Lassen Volcanic National Park: Bumpass Hell Nature Trail
The trail is challenging but rewarding.
Bumpass Trail at California’s Lassen Volcanic National Park. Photo by the National Park Service

Bumpass Hell Nature Trail in northeastern California’s Lassen Volcanic National Park, right at the southern end of the Cascade mountain range, is one hell of a hike that will put a heavenly smile on your face.

Late one August night, I arrived at Lassen National Park after a long drive and slept in the back of my sports utility vehicle. I felt miserable the next morning. The temperature had dropped so much that I had to get out an extra blanket in the middle of the night. I didn’t get the best of sleep, but you never really do when you are road-tripping and living out of the back of your car.

The park is a geological wonderland with steam vents, mud pots, boiling pools, volcanic peaks, and even painted dunes. That chilly August morning I took an early morning stroll along the boardwalk through an area of sulfurous mud pots and fumaroles.

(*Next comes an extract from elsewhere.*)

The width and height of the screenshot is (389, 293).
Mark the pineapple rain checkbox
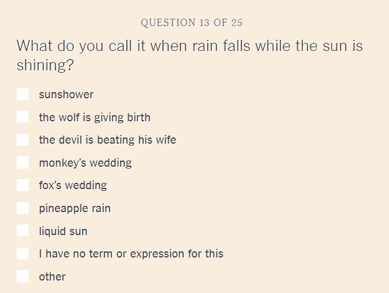click(22, 208)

Fumaroles, small vents that let out volcanic gases, are the most common hydrothermal feature in Lassen. They have the pungent smell of rotten eggs, which is really hydrogen sulfide, one of the volcanic gases released by the magma cooling at great depths. One can tolerate this foul odor for just so long. So I was back on Lassen Park Road in no time.

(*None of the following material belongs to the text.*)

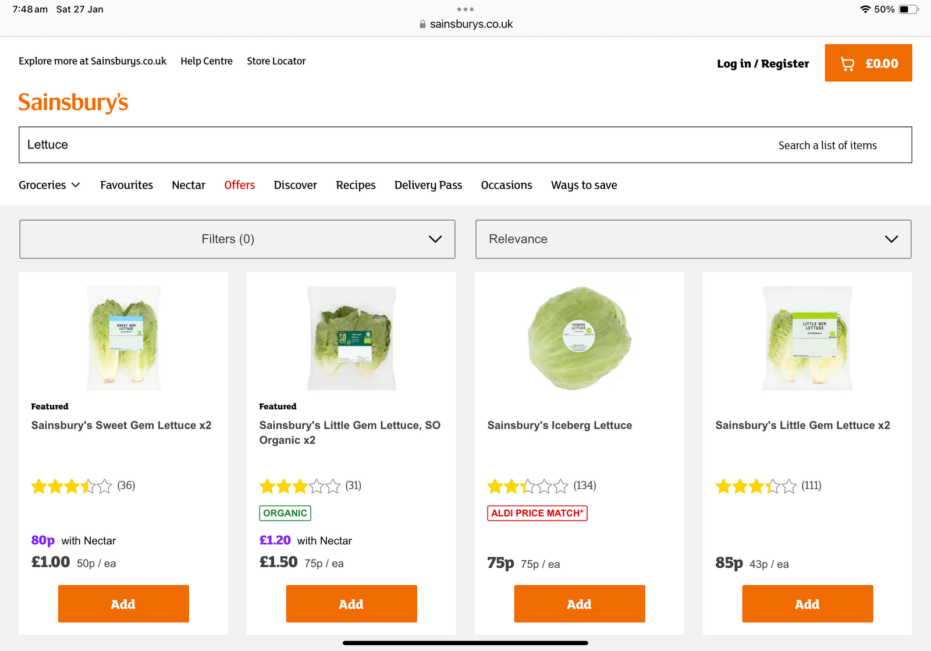Go to the Recipes menu item

pos(356,185)
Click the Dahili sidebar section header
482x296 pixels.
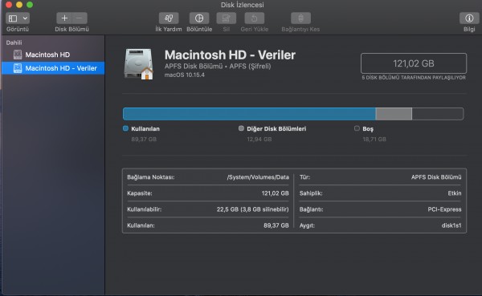click(x=14, y=43)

There are more than 150 miles (240 km) of trails in the park. Yet Lassen Park Road is the only paved road and can be covered in and hour or two, which makes it ideal for those with limited time. Just 4.5 miles (7.2 km) into Lassen you arrive at Bumpass Hell Nature Trail. Here, you find your first view of Lassen Peak (10,462 feet, 3198 m) due north.

Lassen Peak is the main attraction for most visitors and offers some breathtaking views of the park. After being dormant for 200 years, the peak awoke in May 1914 and burst into eruptions. It had its most significant activity in 1915 and minor ones through 1921. On a clear day you can even get a glimpse of Mount Shasta (14,179 feet, 4322 m), the second highest peak in the Cascade Range.

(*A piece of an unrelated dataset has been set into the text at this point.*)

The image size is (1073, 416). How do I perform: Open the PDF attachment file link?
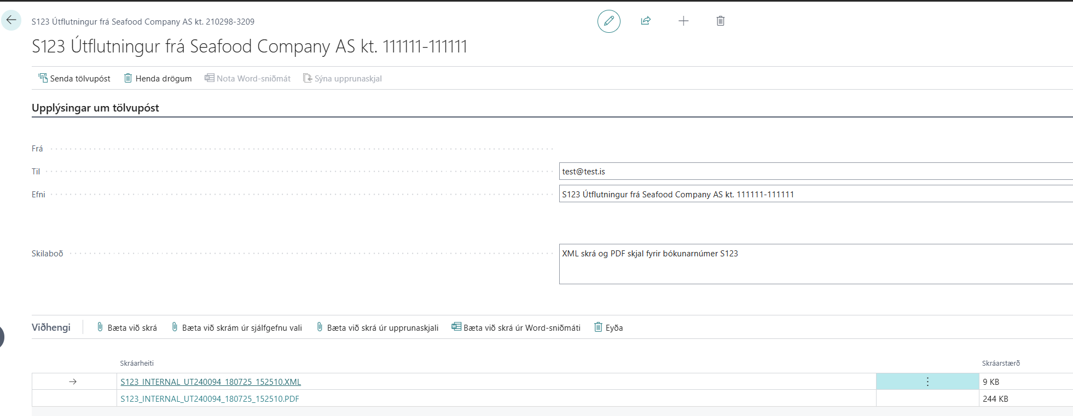[x=210, y=399]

Before climbing Lassen Peak, which later took me about an hour, I decided to try the “Hell” trail for a warm-up first. It’s named after mountain man Kendal Vanhook Bumpass, who discovered the hydrothermal area in 1865 and lost his leg from burns when he stepped into a boiling mud pot. He later described the event as an “easy descent into hell.”

It is a barren but colorful place. High temperatures, acidic soils, water and high concentrations of sulfur compounds and other materials have created an environment where only a few species survive. About a half-mile (0.8 km) into the hour-long trail you’re treated to a beautiful view of Manzanita Lake to your left. It usually offers great mirror shots for amazing photos.

You know it the minute you make it to the end of the trail and enter Bumpass Hell area proper. It is hot and steamy with a thick smell of hydrogen sulfide trying its best to choke you. The only thing that looks alive is the ground surrounding you as you walk over on the designated Bumpass Hell boardwalk.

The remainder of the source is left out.